> _STORED DATA_
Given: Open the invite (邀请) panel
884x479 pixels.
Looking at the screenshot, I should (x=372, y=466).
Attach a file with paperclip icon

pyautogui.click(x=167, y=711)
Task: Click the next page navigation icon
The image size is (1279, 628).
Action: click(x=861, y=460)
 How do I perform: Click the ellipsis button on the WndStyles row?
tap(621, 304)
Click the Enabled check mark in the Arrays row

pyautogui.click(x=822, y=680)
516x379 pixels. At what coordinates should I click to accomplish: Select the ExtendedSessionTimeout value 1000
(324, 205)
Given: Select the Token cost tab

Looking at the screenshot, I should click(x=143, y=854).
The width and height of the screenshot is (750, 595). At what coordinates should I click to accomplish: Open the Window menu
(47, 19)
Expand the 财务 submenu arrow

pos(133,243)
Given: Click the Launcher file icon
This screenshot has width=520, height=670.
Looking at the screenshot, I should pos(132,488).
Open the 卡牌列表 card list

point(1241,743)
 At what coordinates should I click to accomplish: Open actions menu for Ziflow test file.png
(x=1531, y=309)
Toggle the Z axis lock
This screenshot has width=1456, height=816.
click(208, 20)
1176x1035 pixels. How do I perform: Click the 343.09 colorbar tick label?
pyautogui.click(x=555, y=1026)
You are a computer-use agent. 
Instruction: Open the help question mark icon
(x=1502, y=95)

> _TASK STATEMENT_
Can you reproduce all of the rows above verbatim, in their original order?

> _TASK RESPONSE_
Given: Open the invite (邀请) panel
884x479 pixels.
Looking at the screenshot, I should (x=372, y=466).
Attach a file with paperclip icon

pyautogui.click(x=167, y=711)
Task: Click the next page navigation icon
The image size is (1279, 628).
Action: click(x=861, y=460)
 How do I perform: Click the ellipsis button on the WndStyles row?
tap(621, 304)
Click the Enabled check mark in the Arrays row

pyautogui.click(x=822, y=680)
516x379 pixels. At what coordinates should I click to accomplish: Select the ExtendedSessionTimeout value 1000
(324, 205)
Given: Select the Token cost tab

Looking at the screenshot, I should click(x=143, y=854).
The width and height of the screenshot is (750, 595). At what coordinates should I click to accomplish: Open the Window menu
(47, 19)
Expand the 财务 submenu arrow

pos(133,243)
Given: Click the Launcher file icon
This screenshot has width=520, height=670.
Looking at the screenshot, I should pos(132,488).
Open the 卡牌列表 card list

point(1241,743)
 At what coordinates should I click to accomplish: Open actions menu for Ziflow test file.png
(x=1531, y=309)
Toggle the Z axis lock
This screenshot has width=1456, height=816.
click(208, 20)
1176x1035 pixels. How do I perform: Click the 343.09 colorbar tick label?
pyautogui.click(x=555, y=1026)
You are a computer-use agent. 
Instruction: Open the help question mark icon
(x=1502, y=95)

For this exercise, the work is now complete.